Rwandan Priest Thomas Nahimana
The Catholic Church has renounced Rev. Father Thomas Nahimana, leader of Ishema opposition political party in exile in France since the end of the 1994 Genocide Twitter / Thomas Nahimana

Rwandan opposition leader and former priest living in France, Thomas Nahimana, has been forbidden to board his flight for the Rwandan capital on Monday (24 January), according to local officials.

In November, Nahimana, a former priest at Cyangugu Diocese who has lived in exile in the French city of Le Havre since 2005, announced his intentions to vie for presidency on the Ishema party ticket, come 2017.

Speaking during a press conference a week before he was prevented from boarding a Kenyan Airways flight in November 2016, Nahimana confirmed his intentions to return to his homeland from France, "even if we are persecuted".

On Monday, Nahimana was once again prevented from boarding a Brussels Airlines flight – from Brussels to Kigali this time – as ordered by the Rwandan immigration authorities.

According to RFI, Brussels Airlines personnel accosted the politician as he was about to board his flight in the Belgian capital, and presented him with a letter signed by the Rwandan Immigration Directorate asking any aviation company flying into Kigali not to take him as a passenger.

Nahimana, who holds a French passport with a tourist visa, claimed that no explanation was given to him, as was previously the case in Nairobi.

The Rwandan immigration authorities later stated that Nahimana is "welcome to Rwanda", but accused him of having not disclosed his dual nationality and being in possession of a now-expired Rwandan passport.

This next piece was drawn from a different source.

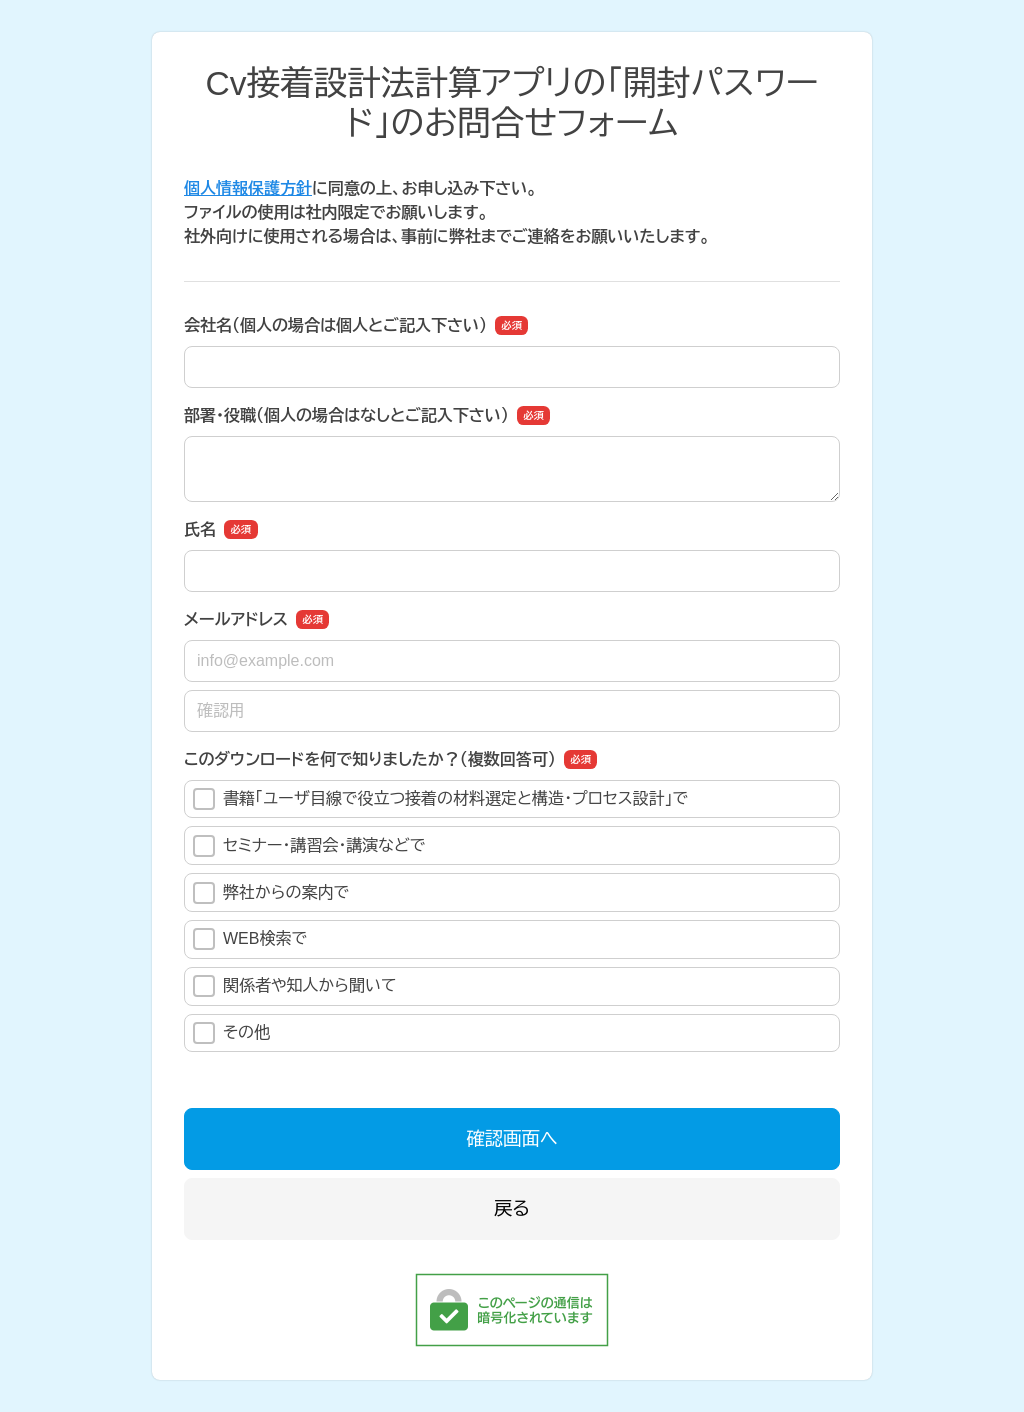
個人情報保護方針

Nahimana responded saying his passport was expired because, he claimed, the Rwandan embassy in France never responded to his request for renewal.

A Hutu, Nahimana is accused of having published articles containing ethnic propaganda and criticising President Paul Kagame on his online news platform Le Profete.fr.

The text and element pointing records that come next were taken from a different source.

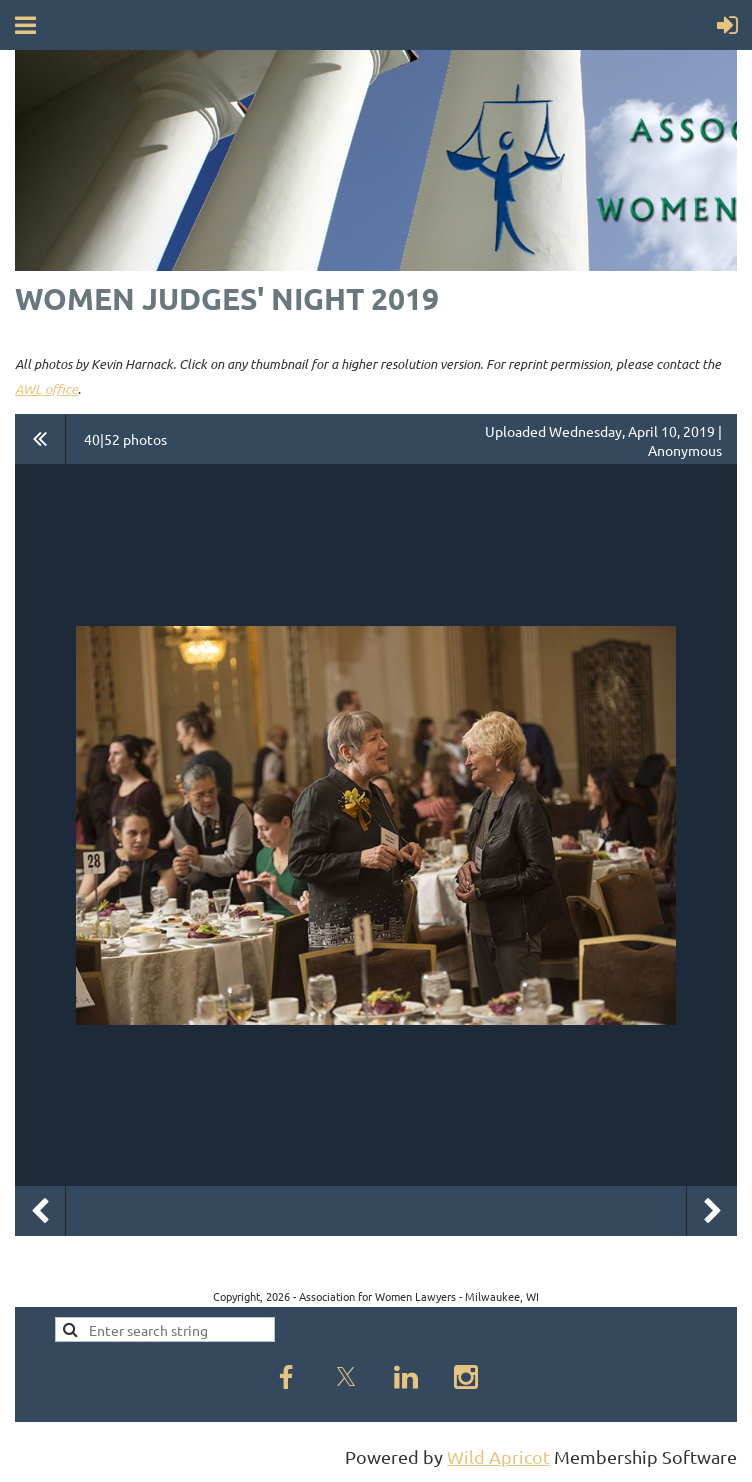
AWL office (46, 389)
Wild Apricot (498, 1456)
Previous (40, 1211)
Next (712, 1211)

In an open letter to Bishop Jean Damascène Bimenyimana published in 2012, Nahimana accused the "[Tutsi] dictatorial regime in power in Rwanda since July 1994 "of "protecting the criminals".

The Catholic Church in Rwanda, who made an historic apology for its role in the genocide, during which more than 800,000 ethnic Tutsis and moderate Hutus were massacred, denounced the fact Nahimana was returning to the African nation and accused him of being a 'genocide denier'.